## Exercise requirements
1. In the passage about childhood close calls, what happened to Ainsley at recess?
2. Extend the passage about childhood close calls with new writing that follows on from its last sentence.

## Supplied passage
____________________

Just last week I got a call from Ainsley's school. Ainsley ran into another kid at recess and, because she apparently is part dog and runs around with her tongue sticking out of her mouth, she bit through her tongue.

"We did get the bleeding to stop, but she has a deep cut in her tongue where one tooth went all the way in. She's convinced she bit a piece of her tongue off and we can't get her to calm down. Can you come look at it and see whether or not you want her to go back to class?"

She did go back to class, and except for not being able to eat solid food the rest of the day, she got over it and healed up. But every parent worries that something awful is awaiting our children just around the next curve, and they might not be able to get over it.

Because even smart kids are dumb.

I should know; I was a mostly smart kid who did some really, really dumb stuff. Stuff that made my life flash before my eyes. Stuff that I've never told my mom about, because as big of a worrier as she was, if she had had any clue how close I came to death at various points in my childhood she never would have let me out of a padded room.

Like the time I was flying my kite in the backyard, a backyard that happened to have overhead utility lines nearby, and despite warnings about electricity and kite strings, I let the kite get too close to the overhead lines and get caught in one of them. I guess it was just a telephone or cable line since I am still here. I dropped the kite twine and hit the ground, my heart pounding in my own ears. When I was convinced that I was alive I just let the kite break off in the spring winds and fly away to go be with the birds.

"Did you lose your kite?" Mom asked.

"Uh huh," I said, and hid my shaking hands. And went straight back to my bedroom to recover and wonder how on earth I was still alive.

____________________

## Data
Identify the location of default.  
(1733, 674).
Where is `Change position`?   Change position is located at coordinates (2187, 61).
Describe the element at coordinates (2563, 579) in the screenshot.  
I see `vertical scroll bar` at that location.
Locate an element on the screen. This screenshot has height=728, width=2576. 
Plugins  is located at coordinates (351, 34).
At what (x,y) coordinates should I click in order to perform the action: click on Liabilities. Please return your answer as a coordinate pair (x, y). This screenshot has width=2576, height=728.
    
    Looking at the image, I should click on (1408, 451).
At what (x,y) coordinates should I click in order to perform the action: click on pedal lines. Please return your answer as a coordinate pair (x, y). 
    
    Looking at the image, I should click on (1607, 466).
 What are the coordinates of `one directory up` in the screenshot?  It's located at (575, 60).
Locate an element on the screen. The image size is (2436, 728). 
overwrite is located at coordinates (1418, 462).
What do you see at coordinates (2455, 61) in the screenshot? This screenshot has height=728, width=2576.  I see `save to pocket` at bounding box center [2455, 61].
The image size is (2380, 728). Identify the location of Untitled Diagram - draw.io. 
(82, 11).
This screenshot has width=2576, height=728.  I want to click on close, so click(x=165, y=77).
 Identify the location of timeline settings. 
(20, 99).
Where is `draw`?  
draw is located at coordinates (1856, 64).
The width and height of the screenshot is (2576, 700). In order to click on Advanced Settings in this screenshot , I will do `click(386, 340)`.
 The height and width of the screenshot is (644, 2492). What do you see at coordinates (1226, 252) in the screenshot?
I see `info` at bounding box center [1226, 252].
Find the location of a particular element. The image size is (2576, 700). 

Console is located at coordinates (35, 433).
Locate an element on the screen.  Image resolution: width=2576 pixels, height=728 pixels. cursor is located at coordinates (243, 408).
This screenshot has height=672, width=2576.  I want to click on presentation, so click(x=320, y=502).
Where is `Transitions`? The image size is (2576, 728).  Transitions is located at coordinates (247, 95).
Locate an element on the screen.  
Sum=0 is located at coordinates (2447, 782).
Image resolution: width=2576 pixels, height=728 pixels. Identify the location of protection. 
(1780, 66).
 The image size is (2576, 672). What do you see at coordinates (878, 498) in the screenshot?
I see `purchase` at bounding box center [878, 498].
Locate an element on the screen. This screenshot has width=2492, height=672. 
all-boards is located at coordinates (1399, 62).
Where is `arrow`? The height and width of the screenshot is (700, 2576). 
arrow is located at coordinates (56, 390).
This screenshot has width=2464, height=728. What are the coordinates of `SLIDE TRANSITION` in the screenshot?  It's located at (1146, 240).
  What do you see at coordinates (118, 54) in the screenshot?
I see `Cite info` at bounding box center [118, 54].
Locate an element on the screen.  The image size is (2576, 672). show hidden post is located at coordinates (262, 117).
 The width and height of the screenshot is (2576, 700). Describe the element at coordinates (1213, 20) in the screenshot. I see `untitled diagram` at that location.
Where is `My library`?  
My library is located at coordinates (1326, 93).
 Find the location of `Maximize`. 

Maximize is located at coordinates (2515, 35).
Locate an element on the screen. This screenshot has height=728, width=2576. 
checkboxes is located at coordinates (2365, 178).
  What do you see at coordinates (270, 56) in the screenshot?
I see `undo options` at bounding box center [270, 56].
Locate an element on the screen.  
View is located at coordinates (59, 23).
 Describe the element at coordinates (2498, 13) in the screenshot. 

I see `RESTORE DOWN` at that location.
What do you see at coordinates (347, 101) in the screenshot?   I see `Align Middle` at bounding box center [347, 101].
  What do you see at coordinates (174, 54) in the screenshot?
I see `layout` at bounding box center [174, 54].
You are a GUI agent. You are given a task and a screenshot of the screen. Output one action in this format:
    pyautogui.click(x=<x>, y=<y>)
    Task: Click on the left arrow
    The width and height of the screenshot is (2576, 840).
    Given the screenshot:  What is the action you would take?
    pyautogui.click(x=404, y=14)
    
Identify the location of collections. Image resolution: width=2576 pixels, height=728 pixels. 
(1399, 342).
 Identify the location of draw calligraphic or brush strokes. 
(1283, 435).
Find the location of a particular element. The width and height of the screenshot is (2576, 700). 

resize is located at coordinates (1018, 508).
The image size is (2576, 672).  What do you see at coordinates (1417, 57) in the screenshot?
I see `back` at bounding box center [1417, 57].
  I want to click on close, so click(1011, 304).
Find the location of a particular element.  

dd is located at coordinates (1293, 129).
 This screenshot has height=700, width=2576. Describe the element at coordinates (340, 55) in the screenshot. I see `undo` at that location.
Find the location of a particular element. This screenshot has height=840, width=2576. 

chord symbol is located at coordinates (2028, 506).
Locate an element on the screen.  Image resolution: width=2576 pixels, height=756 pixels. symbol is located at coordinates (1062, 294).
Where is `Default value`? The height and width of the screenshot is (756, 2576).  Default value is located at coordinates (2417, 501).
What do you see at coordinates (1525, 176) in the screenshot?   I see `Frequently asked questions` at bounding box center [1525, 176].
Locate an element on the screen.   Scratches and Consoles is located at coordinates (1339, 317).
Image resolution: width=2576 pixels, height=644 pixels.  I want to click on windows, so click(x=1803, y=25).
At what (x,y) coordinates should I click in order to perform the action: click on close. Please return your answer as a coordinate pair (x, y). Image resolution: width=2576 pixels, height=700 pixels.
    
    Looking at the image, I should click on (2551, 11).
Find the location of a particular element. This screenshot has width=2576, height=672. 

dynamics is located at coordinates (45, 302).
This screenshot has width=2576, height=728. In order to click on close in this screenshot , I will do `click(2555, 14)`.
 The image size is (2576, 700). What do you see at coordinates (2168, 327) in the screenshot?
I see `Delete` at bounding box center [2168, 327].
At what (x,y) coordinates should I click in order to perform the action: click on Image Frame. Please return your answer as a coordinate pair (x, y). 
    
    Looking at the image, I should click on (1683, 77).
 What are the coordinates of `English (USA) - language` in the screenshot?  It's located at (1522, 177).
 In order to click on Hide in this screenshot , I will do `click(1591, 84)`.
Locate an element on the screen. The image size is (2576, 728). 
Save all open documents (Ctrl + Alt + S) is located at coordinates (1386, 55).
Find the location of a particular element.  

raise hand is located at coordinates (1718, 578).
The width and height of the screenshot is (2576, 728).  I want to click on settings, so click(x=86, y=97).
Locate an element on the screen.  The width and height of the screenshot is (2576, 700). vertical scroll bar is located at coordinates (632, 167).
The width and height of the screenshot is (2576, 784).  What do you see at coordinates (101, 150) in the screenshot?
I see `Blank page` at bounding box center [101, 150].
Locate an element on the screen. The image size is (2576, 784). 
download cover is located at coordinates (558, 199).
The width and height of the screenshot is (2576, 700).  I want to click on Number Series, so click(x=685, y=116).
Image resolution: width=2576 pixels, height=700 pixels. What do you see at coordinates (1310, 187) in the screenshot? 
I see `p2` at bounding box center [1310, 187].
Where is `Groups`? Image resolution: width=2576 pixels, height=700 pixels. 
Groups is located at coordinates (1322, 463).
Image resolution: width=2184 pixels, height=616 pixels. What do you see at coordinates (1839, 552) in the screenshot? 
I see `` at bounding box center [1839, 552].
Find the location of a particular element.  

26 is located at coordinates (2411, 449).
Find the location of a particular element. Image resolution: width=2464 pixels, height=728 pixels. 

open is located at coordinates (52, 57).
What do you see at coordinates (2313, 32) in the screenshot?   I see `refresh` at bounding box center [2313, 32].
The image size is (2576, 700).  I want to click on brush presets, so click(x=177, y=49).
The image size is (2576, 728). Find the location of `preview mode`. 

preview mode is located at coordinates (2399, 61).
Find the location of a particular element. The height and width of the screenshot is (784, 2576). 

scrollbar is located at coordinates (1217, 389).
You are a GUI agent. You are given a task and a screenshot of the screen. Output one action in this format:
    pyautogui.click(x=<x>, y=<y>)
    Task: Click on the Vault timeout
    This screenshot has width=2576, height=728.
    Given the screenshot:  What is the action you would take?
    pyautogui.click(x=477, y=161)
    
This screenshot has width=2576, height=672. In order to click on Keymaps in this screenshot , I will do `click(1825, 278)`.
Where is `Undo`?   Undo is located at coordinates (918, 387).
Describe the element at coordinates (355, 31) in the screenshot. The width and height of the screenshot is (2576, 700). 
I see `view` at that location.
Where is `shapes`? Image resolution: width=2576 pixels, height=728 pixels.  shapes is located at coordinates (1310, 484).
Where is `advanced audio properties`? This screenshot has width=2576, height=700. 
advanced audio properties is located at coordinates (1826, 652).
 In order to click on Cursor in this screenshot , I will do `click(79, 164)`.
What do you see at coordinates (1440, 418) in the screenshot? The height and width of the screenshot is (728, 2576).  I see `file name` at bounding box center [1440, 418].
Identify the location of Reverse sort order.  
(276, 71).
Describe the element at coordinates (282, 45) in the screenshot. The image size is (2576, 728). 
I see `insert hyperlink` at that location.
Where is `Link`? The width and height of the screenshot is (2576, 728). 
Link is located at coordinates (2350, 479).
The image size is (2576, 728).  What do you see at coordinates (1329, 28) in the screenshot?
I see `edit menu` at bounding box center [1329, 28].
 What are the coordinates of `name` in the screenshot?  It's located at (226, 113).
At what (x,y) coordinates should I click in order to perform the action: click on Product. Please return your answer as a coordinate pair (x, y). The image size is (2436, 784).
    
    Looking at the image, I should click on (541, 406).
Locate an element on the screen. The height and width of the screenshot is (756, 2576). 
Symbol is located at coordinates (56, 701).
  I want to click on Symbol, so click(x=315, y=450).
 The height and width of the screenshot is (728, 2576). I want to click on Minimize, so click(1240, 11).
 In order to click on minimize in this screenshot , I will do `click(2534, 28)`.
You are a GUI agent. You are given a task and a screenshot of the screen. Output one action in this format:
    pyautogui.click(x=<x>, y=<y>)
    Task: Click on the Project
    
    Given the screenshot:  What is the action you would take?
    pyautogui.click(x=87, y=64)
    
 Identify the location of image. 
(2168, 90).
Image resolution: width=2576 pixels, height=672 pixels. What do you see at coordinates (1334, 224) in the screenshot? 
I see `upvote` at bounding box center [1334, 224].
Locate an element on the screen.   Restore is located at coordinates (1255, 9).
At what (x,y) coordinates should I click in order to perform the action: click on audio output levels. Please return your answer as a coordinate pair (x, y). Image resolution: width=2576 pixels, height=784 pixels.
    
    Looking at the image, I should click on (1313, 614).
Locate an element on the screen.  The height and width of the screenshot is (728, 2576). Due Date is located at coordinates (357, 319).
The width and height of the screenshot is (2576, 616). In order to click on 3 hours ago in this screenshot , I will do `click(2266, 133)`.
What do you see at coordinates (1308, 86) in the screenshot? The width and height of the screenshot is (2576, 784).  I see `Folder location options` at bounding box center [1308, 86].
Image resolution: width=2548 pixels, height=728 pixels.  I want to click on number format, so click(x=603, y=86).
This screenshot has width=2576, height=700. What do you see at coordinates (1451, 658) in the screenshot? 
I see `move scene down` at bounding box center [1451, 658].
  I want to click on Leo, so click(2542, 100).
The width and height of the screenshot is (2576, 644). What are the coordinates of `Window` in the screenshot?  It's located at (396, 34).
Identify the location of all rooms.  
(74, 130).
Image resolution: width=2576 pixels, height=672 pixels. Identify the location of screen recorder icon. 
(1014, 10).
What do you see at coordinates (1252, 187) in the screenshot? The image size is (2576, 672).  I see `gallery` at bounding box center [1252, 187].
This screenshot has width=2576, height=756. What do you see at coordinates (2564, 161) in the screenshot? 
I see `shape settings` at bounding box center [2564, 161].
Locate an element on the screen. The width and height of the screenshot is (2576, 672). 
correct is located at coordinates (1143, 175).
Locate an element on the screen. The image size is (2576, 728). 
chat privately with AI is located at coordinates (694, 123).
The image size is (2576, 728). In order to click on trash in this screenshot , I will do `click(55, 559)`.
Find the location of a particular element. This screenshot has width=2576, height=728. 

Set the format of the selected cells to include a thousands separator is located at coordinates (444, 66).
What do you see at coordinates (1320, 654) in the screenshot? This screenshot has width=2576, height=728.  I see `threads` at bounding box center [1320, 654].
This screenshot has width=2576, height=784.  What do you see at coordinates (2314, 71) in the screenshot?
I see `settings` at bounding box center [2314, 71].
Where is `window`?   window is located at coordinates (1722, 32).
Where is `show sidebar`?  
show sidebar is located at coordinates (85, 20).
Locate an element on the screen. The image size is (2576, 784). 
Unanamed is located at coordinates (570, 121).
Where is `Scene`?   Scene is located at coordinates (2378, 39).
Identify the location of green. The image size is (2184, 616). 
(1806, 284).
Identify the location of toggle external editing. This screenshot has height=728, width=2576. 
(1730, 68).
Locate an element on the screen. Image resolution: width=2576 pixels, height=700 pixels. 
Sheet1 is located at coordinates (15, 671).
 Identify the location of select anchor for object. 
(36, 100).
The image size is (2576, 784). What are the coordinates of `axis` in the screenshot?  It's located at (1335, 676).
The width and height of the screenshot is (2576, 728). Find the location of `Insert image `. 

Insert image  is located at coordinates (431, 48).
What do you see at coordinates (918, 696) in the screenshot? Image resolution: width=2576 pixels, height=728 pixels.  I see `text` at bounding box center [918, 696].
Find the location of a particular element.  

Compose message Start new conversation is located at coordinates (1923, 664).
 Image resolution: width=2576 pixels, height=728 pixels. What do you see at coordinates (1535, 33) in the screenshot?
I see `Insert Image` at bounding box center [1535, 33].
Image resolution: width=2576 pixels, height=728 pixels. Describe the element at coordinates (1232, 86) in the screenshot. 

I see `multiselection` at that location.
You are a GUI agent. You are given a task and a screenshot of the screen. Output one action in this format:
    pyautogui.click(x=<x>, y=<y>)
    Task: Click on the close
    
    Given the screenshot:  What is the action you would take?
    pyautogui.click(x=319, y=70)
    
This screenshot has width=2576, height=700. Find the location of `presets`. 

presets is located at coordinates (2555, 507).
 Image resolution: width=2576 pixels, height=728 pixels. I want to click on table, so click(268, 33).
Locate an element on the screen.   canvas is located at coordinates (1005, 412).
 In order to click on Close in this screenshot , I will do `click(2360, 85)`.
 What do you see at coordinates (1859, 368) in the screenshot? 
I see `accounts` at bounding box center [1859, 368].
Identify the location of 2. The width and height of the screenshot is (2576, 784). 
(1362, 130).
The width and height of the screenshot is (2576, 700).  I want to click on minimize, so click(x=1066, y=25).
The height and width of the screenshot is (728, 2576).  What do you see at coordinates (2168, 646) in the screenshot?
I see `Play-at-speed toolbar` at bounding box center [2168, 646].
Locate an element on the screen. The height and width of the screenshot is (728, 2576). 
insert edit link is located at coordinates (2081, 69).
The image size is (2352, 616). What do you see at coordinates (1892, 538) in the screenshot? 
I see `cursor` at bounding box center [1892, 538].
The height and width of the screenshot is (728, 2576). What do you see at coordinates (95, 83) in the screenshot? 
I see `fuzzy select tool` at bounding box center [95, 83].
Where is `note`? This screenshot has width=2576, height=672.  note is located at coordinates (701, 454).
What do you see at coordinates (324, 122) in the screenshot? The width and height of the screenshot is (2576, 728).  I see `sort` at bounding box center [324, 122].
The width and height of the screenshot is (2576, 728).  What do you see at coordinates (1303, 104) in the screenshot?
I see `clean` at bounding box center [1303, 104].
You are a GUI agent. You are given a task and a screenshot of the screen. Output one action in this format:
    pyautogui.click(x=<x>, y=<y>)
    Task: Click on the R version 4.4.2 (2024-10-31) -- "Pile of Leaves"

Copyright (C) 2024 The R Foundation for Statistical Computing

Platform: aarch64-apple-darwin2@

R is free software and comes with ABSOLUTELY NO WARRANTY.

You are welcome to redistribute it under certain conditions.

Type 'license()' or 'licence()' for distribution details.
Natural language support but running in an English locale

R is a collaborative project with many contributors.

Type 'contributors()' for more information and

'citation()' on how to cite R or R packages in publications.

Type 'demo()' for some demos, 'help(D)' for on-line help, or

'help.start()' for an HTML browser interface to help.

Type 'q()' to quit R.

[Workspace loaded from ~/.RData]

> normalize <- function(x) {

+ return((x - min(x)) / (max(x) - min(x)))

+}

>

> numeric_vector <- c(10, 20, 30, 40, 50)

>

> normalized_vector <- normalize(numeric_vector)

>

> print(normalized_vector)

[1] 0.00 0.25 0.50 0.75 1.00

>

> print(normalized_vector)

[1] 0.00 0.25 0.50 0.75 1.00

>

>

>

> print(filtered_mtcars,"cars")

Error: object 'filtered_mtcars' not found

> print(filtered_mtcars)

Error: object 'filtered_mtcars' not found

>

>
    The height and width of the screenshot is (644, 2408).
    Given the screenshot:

____________________

## Answer set
1. She ran into another kid and bit through her tongue.

2.
Or the time I sucked an Atomic Fireball into my throat where it lodged for the most terrifying 10 seconds of my life. Mind you, it went down my esophagus and not the trachea, but still. It completely closed off my throat and made me feel a panic I'd never felt before. Rather than get help, I crept into the bathroom to wait it out; even a slow death by jawbreaker was preferable to admitting to Mom that I had sucked on one of those things without first smashing it up with the handle of a table knife, which was mandatory when I was a kid because "those things will choke you to death!" Had it gone down the other pipe, I have no doubt that it would have, because that thing didn't budge until the coating started to come off.

I also ran my bike into the side of a moving car once after completely not looking both ways at an intersection like I had been told countless times to do. See? Dumb.

What's scares me the most about these memories is that I was, by and large, a cautious, thoughtful kid who mostly followed the rules and did as she was told and believed in applying the brakes when the situation called for it. Ainsley's friends, and Ainsley herself, take more risks and live life either in the fast lane (Ainsley's friend across the street) or at the very least the passing lane. If I cheated death three times that I can remember clearly from my childhood, and who knows how many more times that I've blocked out, what's in store for them?

Sunday saw Clarissa playing a cool new game with her new scooter of death: rev it up, speed toward people, and hope that they can get out of the way quick enough. And giggle evilly when they don't. Because in this kid's mind, when playing chicken with a motorized scooter, it's funny when you hit your older sister.

Ainsley wasn't allowed to play that game. After Jason had put a stop to it, he came in, shaking his head.

"That girl," he said. "I'm not sure that there's any common sense there."

Of course not. She's a kid. And kids are reckless and dumb (and in the banging class, mechanized.)

The best we can do to keep our kids from having their own brushes with death and having their own lives flash before their eyes is to watch them, talk to them, and never, ever buy them anything with a motor. We can helmet them, we can monitor them, we can teach them. But we can't be them, and we eventually have to untie those apron strings.

And thinking about that just makes my own life flash before my eyes all over again.

What was the dumbest thing you ever did as a kid? How many times did you cheat death? A nervous parent who lives across the street from hell on wheels wants to know.